Saturday, 20 June 2015

The Sometimes-Useful-Things

We have run into the habit of calling practices and heuristics useful in of themselves. Manners, codes of conduct, systems of communication, social structures, law, everything seems to have brought us one step closer to the pinnacle of humanity we presume to have reached. (This might be true -- I am the last person to bother myself with subjective evaluations of whether we are greater for who we are or not). 

I contend the assumption that these 'advancements' are really advancements in of themselves. We tend to look at things in an additive manner. Law made things better than they were before it. Same goes for etiquette, family structures, democracy and what-not. I strongly believe that they do not have any inherent utility. They interact with each other in complex ways. Calling one of them innately useful is like calling one card in a House of Cards innately capable of holding weight if suspended in the air at 30 degrees. The universe's laws are apathetic to the human condition and these 'advancements' are therefore not designed upon any natural law. They just are. There is a very real Darwinian evolution of customs and ideologies. The victors are not inherently the fittest but only those most suited to survive.

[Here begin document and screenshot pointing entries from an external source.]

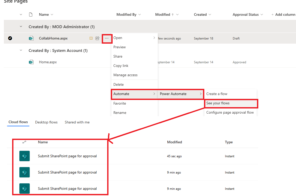Deselect the CollabHome.aspx selection checkmark
Screen dimensions: 296x196
pyautogui.click(x=10, y=38)
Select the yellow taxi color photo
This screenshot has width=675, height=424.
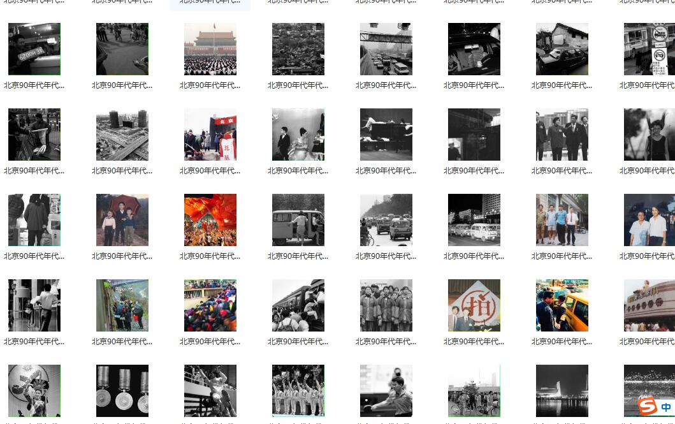(562, 305)
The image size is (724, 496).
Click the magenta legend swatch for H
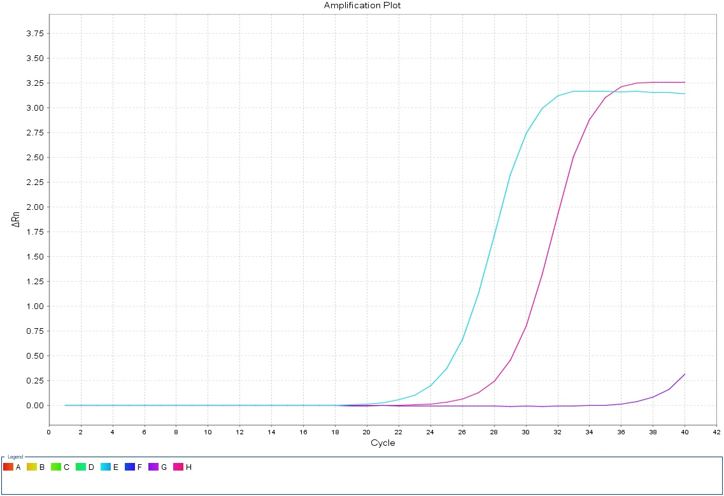pyautogui.click(x=178, y=467)
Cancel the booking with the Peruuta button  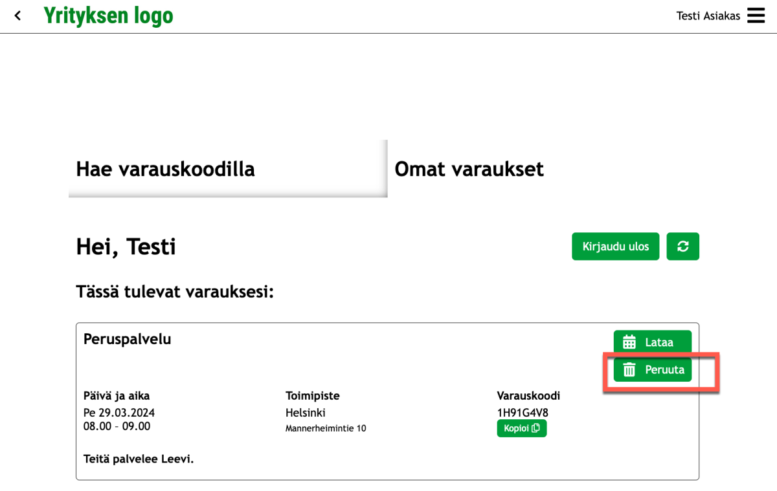coord(653,370)
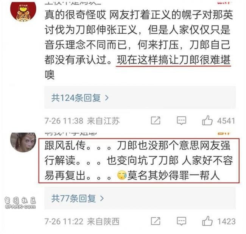This screenshot has height=234, width=246.
Task: Click the timestamp 7-26 11:38 来自江苏
Action: click(x=82, y=121)
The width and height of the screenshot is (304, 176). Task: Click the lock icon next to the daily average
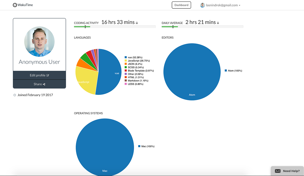(218, 23)
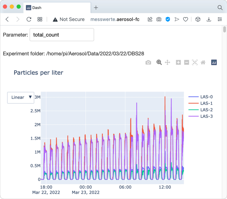This screenshot has width=227, height=199.
Task: Click the page vertical scrollbar
Action: pos(224,100)
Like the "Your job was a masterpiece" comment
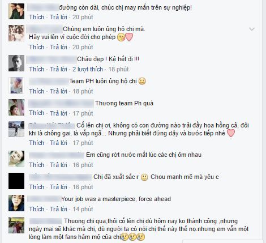This screenshot has height=243, width=266. (x=36, y=209)
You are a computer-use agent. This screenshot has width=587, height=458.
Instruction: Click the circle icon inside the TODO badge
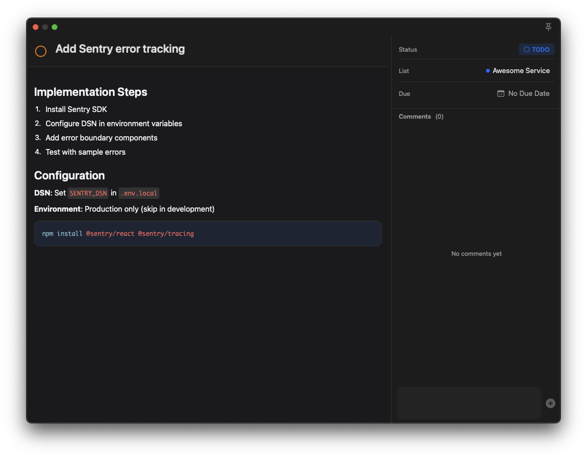(x=527, y=49)
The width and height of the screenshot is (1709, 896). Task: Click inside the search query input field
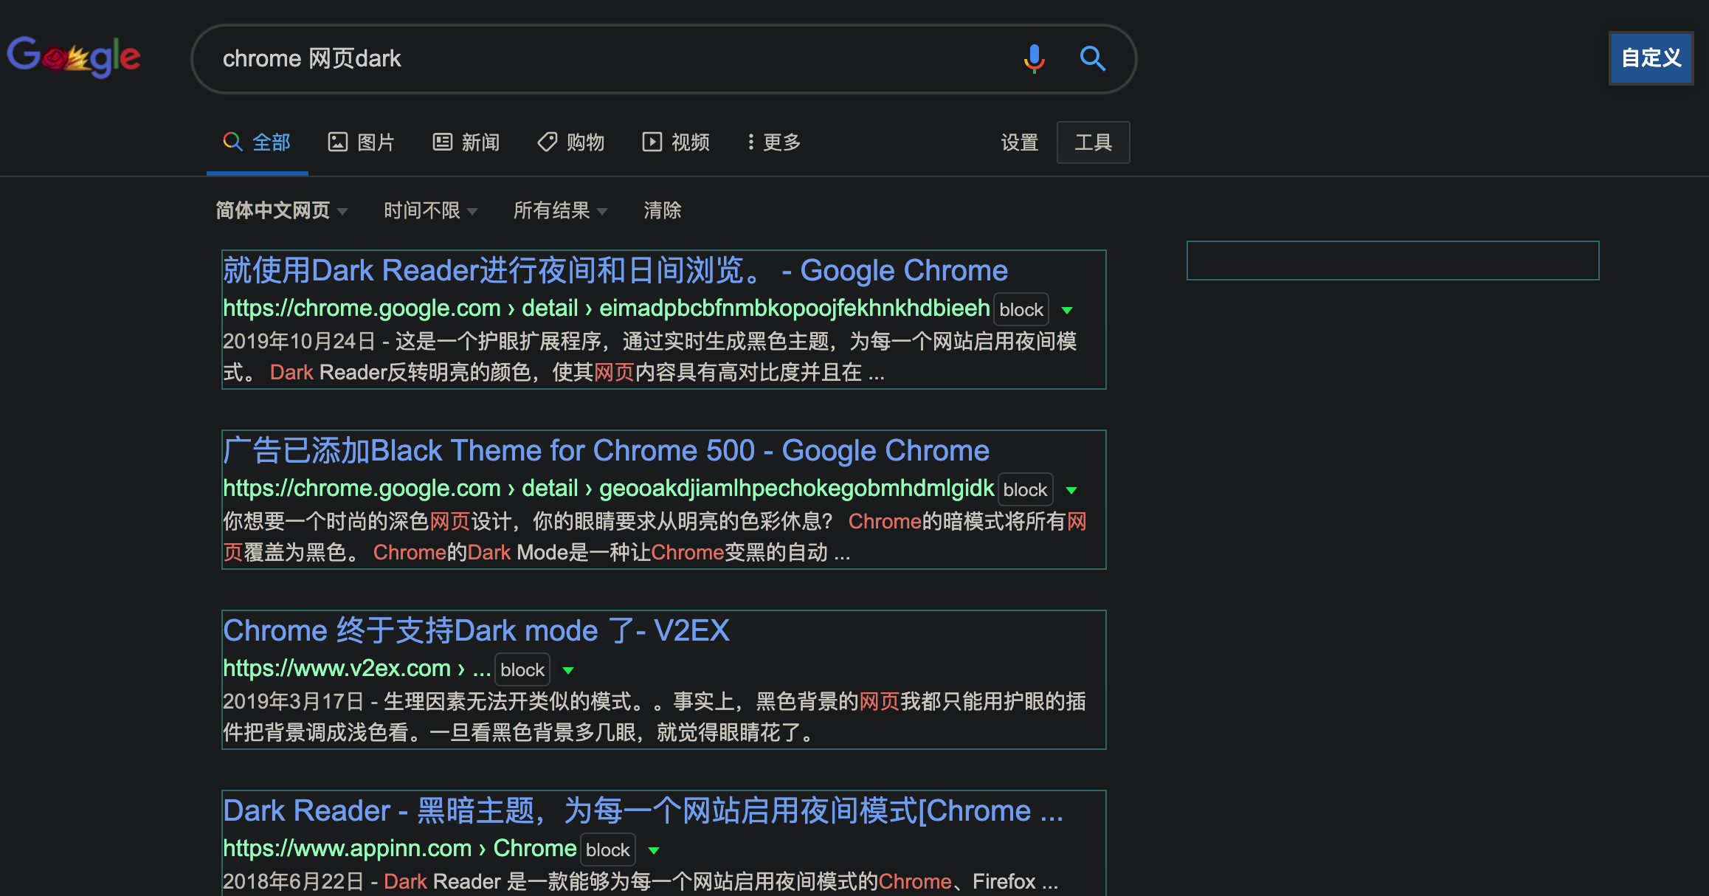[x=590, y=58]
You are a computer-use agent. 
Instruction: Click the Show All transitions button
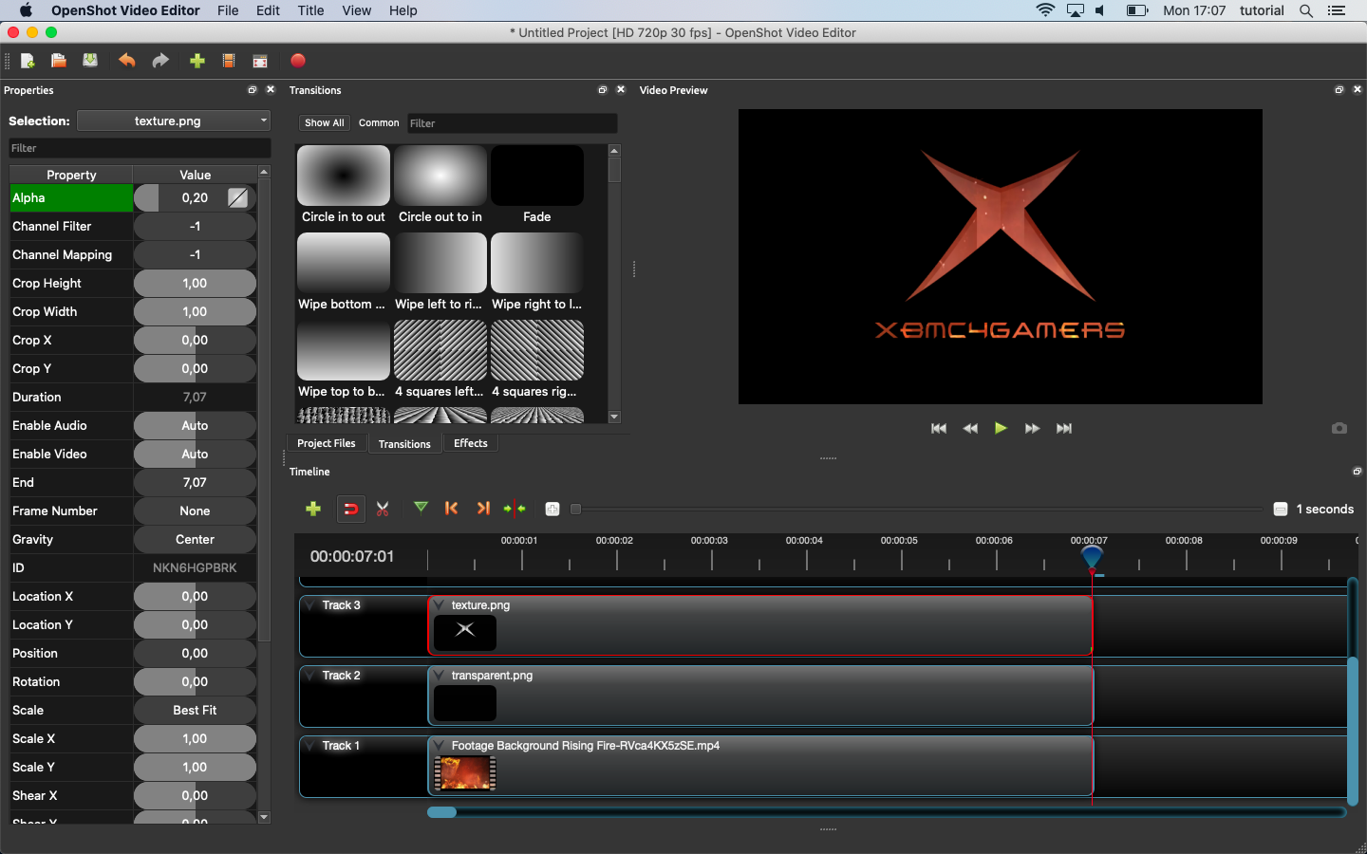pyautogui.click(x=324, y=122)
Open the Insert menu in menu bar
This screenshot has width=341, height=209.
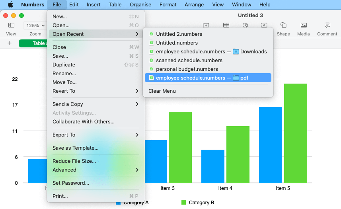click(x=94, y=5)
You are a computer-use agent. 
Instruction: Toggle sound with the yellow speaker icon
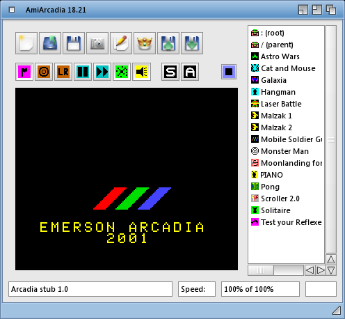point(141,72)
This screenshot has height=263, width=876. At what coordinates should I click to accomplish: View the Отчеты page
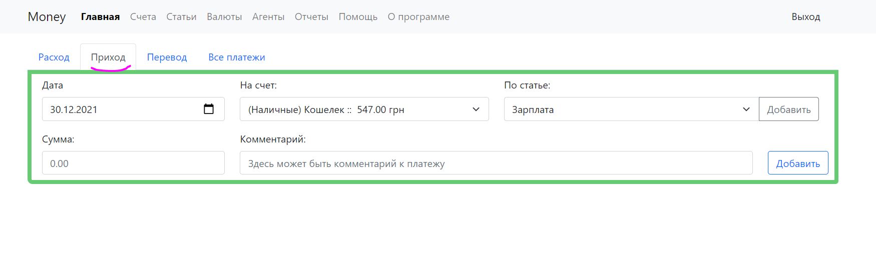[311, 17]
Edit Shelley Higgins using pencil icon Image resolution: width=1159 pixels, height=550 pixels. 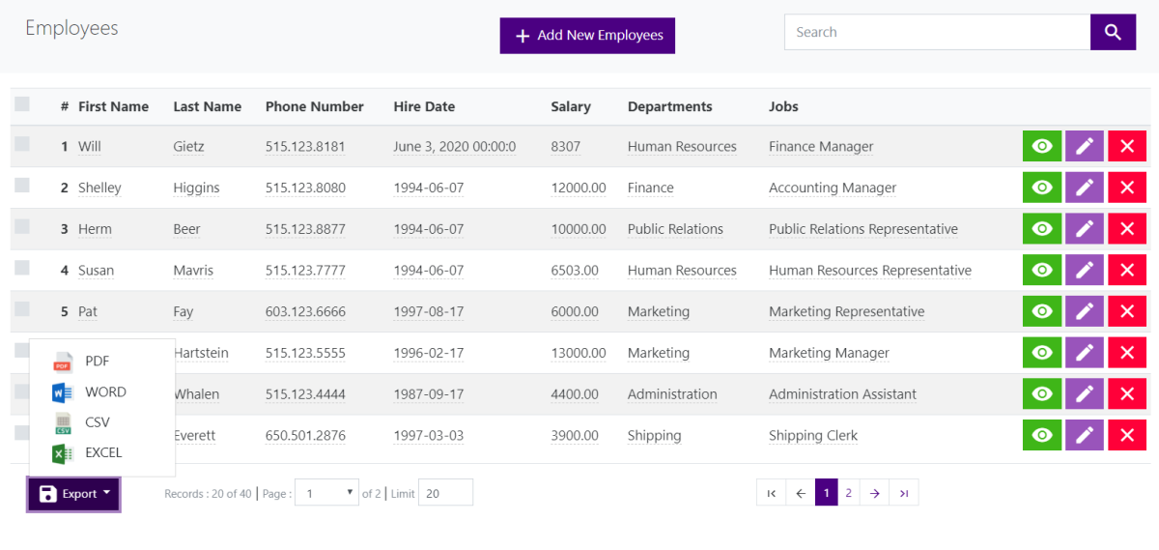pyautogui.click(x=1084, y=188)
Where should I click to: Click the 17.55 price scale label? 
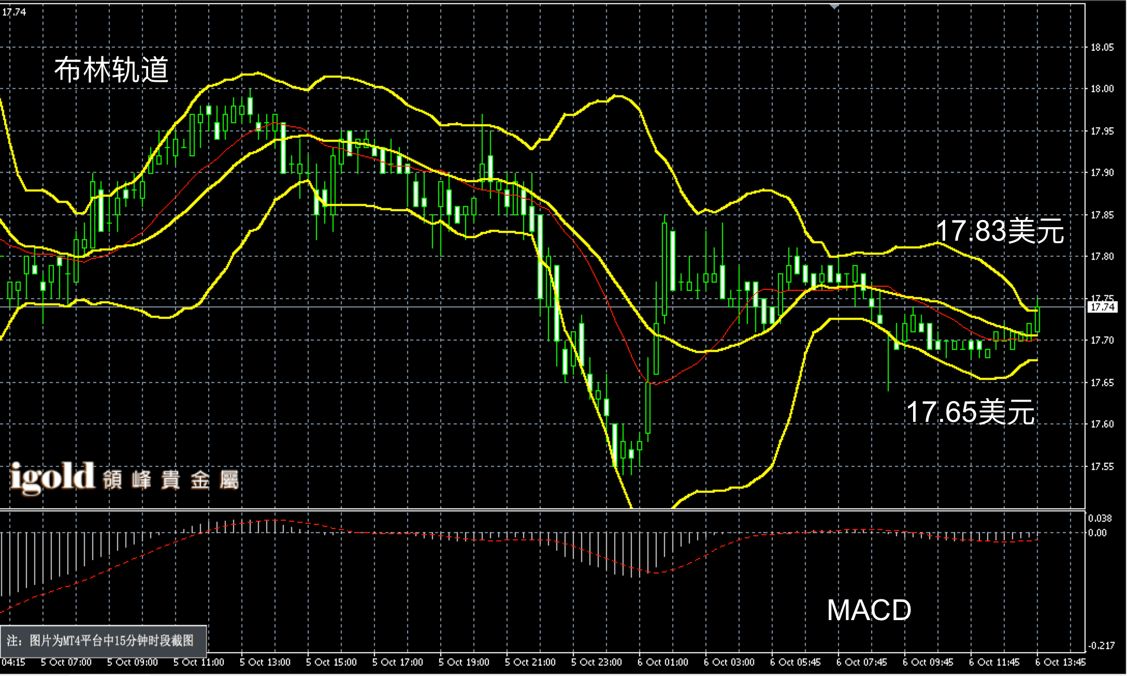pos(1102,466)
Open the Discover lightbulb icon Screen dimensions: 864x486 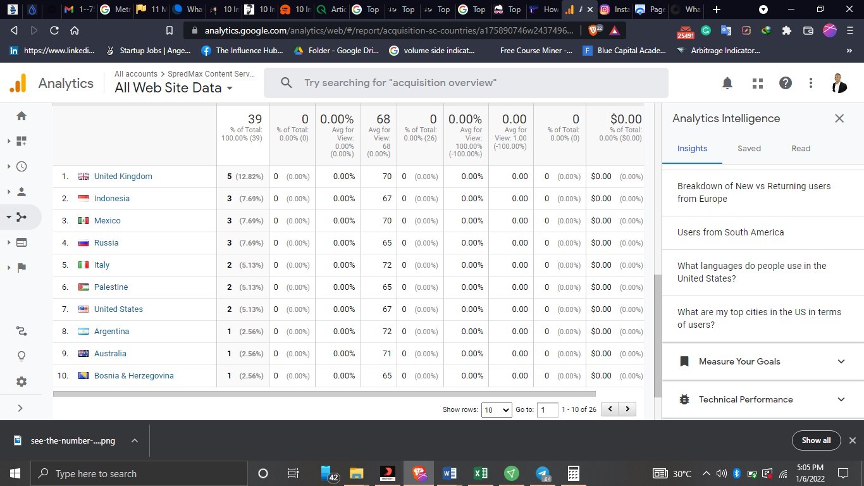[22, 356]
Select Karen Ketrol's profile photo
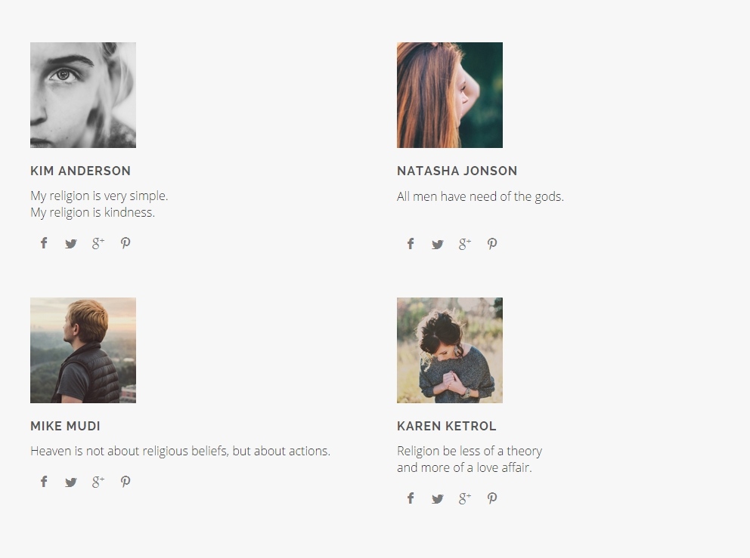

I feel we need to divorce the inherent qualities of these entities from the utility they provide. Standing in a queue and maintaining order is an efficient solution when there is promise of receiving what you wait for. The same practice will be discarded without a second thought when rushing into city-gates as an invading army approaches. Consideration and empathy makes life better for all of us but the same emotional energy might be rationed in more trying times. I am obviously not commenting on what is right but simply what serves the purpose of a group when traced to an individual level. 

Being cognizant of this makes us humbler not only when judging objections against certain practices but also when looking at other cultures and our history.